For several years, economists wondered whether freelancers or on-demand jobs, like Uber drivers, were growing. It was hard to know for sure, because the Bureau of Labor Statistics hasn’t conducted a proper survey on it since 2005. So, economists Lawrence Katz and Alan Krueger did their own.
They discovered that the on-demand “Uber” economy is still puny. But something bigger is happening. A larger category of “alternative” work has exploded, with contractors and temp workers—like home health aides, truck drivers, and call center workers—who often face unpredictable schedules and lack benefits like health insurance or a retirement package. Between 2005 and 2015, the economy witnessed a 66 percent increase in the number of workers in these "alternative” arrangements. Over the same period, the number of standard full-time jobs actually declined slightly.
For many workers, these flexible arrangements are ideal. But they don’t represent the old normal of “full-time work.” They represent a new normal of “full-time work-seeking,” where millions of people who used to work for companies with benefits now have to stitch together their own safety net.
This doesn’t make the old story wrong, just incomplete. Maybe the economy isn’t reverting back to 2006. Maybe it’s adding full-time workers and redefining the nature of full-time work at the same time.

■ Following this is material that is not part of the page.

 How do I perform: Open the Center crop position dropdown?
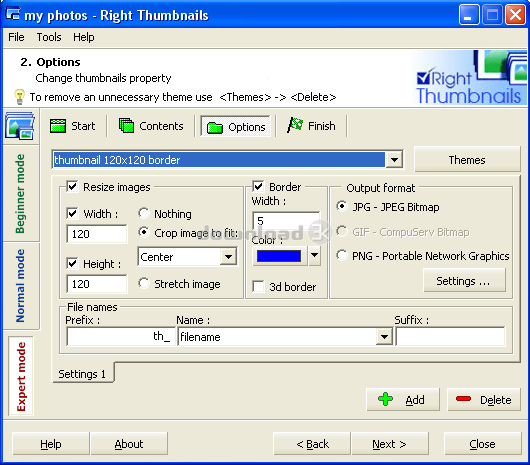tap(228, 257)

Now onto the wage question. The big story of the past few years is that average wage growth has been disappointing, given all the full-time jobs the economy is creating. But it’s possible that wages are growing, just in ways that economists are missing by focusing on the word average.
Imagine a company, Cars Inc., with two groups of workers: Rich old workers who design cars, and cheap young workers who sell cars. In the recession, consumers want fewer cars. So the company lays off its cheap young employees. This creates an interesting scenario: The company is paying a high average wage, but only because it’s fired the cheap workers.
Then the recession ends, and people want cars, again. Cars Inc offers raises to its designers. But also, it hires back more salespeople at low wages. That’s a good thing, right? Everybody at Cars Inc is making more money than they used to! But average wages don’t rise very much, because all these cheap hires offset the raises for richer designers. After a few years, the rich workers retire. What happens when the highest wages are taken off the books? Again, it depresses the growth of average wages at the company.